AP Statistics
Sections: 1.Introduction  |  2. Data  |  3. Displaying Distributions   |  4. Inspecting Distributions  | 5. Time Plots  |  6. Measuring Center         | 7. Measuring Spread  | 8. Linear Transformations |  9. Comparing Distributions

  Displaying Distributions

Displaying categorical variables: bar graphs and pie charts

The values of a categorical variable are labels for the categories, such as "male" and "female." The distribution of a categorical variable lists the categories and gives either the count or the percent of individuals who fall in each category.

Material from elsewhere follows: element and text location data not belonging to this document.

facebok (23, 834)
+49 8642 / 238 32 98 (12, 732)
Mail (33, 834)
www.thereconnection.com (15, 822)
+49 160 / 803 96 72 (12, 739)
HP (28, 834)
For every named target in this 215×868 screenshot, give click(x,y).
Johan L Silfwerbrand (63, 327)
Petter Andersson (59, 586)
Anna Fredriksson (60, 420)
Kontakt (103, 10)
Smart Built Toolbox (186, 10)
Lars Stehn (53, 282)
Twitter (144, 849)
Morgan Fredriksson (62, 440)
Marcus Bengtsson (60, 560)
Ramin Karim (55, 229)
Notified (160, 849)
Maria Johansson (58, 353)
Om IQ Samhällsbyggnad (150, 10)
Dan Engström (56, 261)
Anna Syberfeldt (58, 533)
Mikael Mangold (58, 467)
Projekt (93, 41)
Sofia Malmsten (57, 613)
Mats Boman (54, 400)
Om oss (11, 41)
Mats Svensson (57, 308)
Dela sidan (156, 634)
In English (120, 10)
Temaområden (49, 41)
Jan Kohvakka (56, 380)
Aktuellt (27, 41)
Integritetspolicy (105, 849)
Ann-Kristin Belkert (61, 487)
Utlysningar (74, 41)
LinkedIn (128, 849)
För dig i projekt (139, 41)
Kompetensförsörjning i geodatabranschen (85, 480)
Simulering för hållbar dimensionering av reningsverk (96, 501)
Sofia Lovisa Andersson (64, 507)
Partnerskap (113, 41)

Example: THE MOST POPULAR SOFT DRINK

The following table displays the sales figures and market share (percent of total sales) achieved by several major soft drink companies in 1999. That year, a total of 9930 million cases of soft drink were sold.

Company Cases sold (millions) Market share (percent)
Coca-Cola Co.

4377.5

44.1

Pepsi-Cola Co.

3119.5

31.4

Dr. Pepper/7-Up (Cadbury)

1455.1

14.7

Cott Corp.

310.0

3.1

National Beverage

205.0

2.1

Royal Crown

115.4

1.2

Other

347.5

3.4

How to construct a bar graph:

Step 1: Label your axes and title your graph. Draw a set of axes. Label the horizontal axis "Company" and the vertical axis "Cases sold." Title your graph.

Step 2: Scale your axes. Use the counts in each category to help you scale your vertical axis. Write the category names at equally spaced intervals beneath the horizontal axis.

Step 3: Draw a vertical bar above each category name to a height that corresponds to the count in that category. For example, the height of the "Pepsi-Cola Co." bar should be at 3119.5 on the vertical scale. Leave a space between the bars in a bar graph. (See Figure 1.1a)

Figure 1.1a

How to construct a pie chart:

Use a computer! Any statistical software package and many spreadsheet programs will construct these plots for you. (See Figure 1.1b)

Figure 1.1b

The bar graph in Figure 1.1a quickly compares the soft drink sales of the companies. The heights of the bars show the counts in the seven categories. The pie chart in Figure 1.1b helps us see what part of the whole each group forms. For example, the Coca-Cola "slice" makes up 44.1% of the pie because the Coca-Cola Company sold 44.1% of all soft drinks in 1999.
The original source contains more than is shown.